Comments and Suggestions for Authors

This revised manuscript has been improved and most of the concerns raised have been addressed. There are some minor issues that should be adjusted before publication, but otherwise, I believe the manuscript could be considered for publication.

1) In the abstract, the authors say that they had 295 reported cases.

Of those, 239 were dismissed, 52 were confirmed and three are pending. Combined, those are 294 cases, so there is one missing.

Along that line, the results section 3.1 lists 239 dismissed cases, 52 confirmed cases and 3 pending cases, which also only adds up to 294, but in section 3.2, the authors state that there are 295 cases in total, 239 were discased and 51 were confirmed by the lab, while 2 were confirmed epidemiology while 3 cases were under review, so now we have 295. Yet, in table 2, the total number of cases only add up to 294 again, with there only being 50 lab confirmed cases. The missing case seems to be in the unvaccinated group, because that number adds up to 68, while it should be 69.

Bottom line, the numbers are not consistent and don't add up, so the numbers have to be double checked.

 

2) The section between from line 168 to line 175 should cite table 5, as the discussed data is presented there.

 

3) Table 4 

The vaccination status in the measles column says 15 cases, but the numbers only add up to 14.

 

4) The first sentence of the discussions section states that the study provides insight into the effectiveness of the MMR vaccine, which is not entirely true.  

Author Response

We thank the reviewer for their thorough evaluation and constructive suggestions, which have helped refine the manuscript further. We have carefully reviewed and addressed each point as follows, incorporating the necessary revisions.

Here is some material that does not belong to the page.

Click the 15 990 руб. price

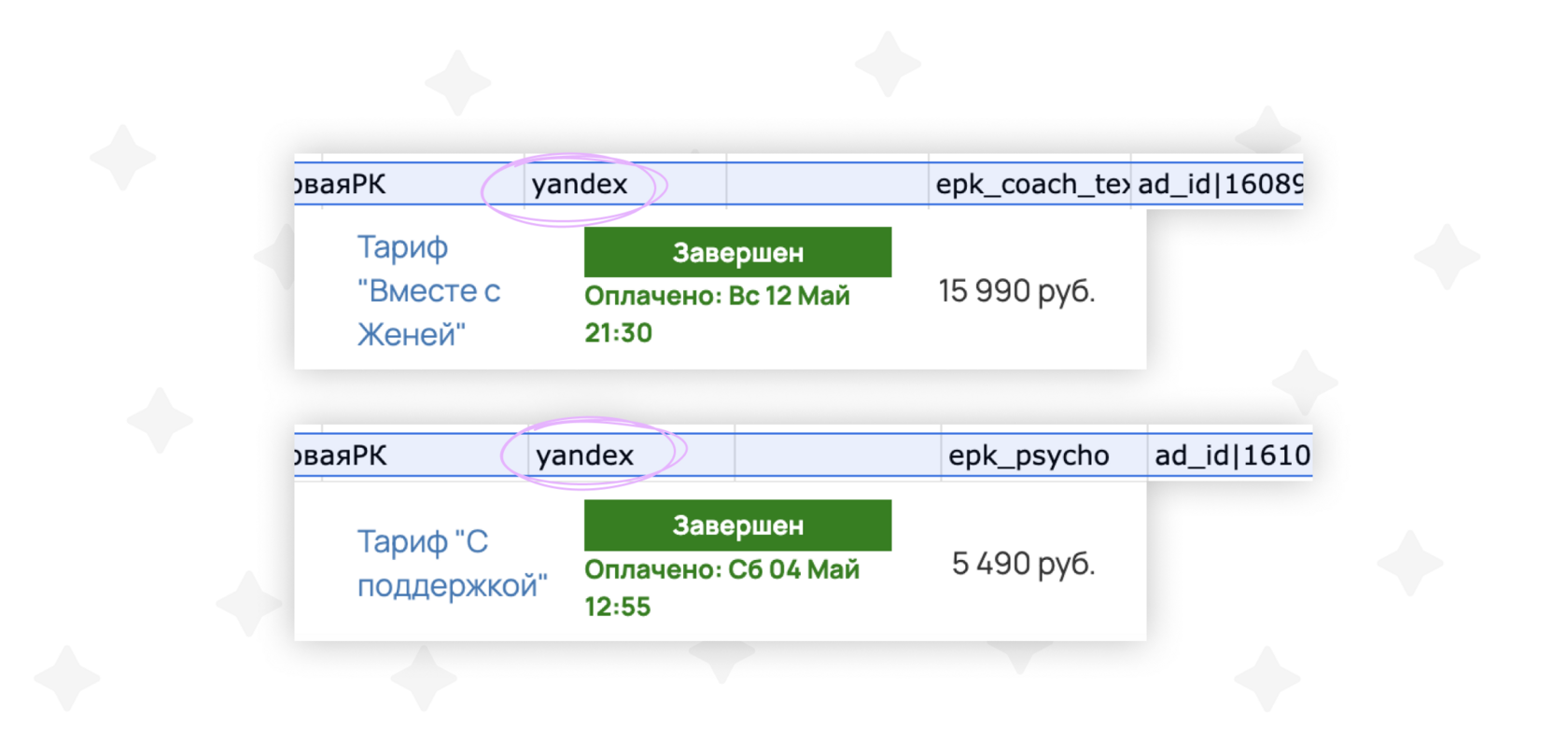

  1. We appreciate the reviewer highlighting these numerical inconsistencies, which appear to stem from minor transcription errors during manuscript preparation. Upon double-checking the original dataset, the total number of reported suspected cases is indeed 295. Of these, 239 (81.0%) were discarded, 52 (17.6%) were confirmed (50 laboratory-confirmed [measles: 14; mumps: 20; rubella: 16] and 2 epidemiologically confirmed measles), and 3 (1.0%) remained under review or unconfirmed. The missing case in the unvaccinated/unknown group in Table 2 was an additional laboratory-confirmed measles case in that category (bringing the row total to 69 and laboratory-confirmed measles to 14 as shown). We have corrected Table 2, the abstract, and all relevant sections (including 3.1 and 3.2) to ensure consistency across the manuscript. The updated totals now add up accurately to 295 throughout.
  2. We agree and have added a citation to Table 5 at the end of the referenced paragraph (now lines 168–175 in the revised manuscript) to clearly link the discussed multivariable results to the table.
  3. This was a typographical error in Table 4. The correct total for measles confirmed cases is n=14 (laboratory-confirmed only, as the table focuses on these for disease-specific patterns; the n=15 previously listed in the lower portion of the table inadvertently included one epidemiologically confirmed case). We have corrected the table to consistently show n=14 for measles, with the distribution updated accordingly (two or more doses: 5 [35.7%]; single dose: 0 [0.0%]; unvaccinated/unknown: 9 [64.3%]). The chi-square results remain unchanged as they were calculated on the correct underlying data.
  4. We acknowledge the reviewer's point regarding the phrasing, as the study focuses on vaccination coverage patterns and associations rather than direct measures of vaccine effectiveness (as noted in the limitations). We have revised the first sentence of the Discussion to: "This study provides critical insights into MMR vaccination coverage among reported cases and patterns of laboratory-confirmed infections in the Al-Baha region during a period marked by global health challenges." This better aligns with the study's descriptive and associative nature.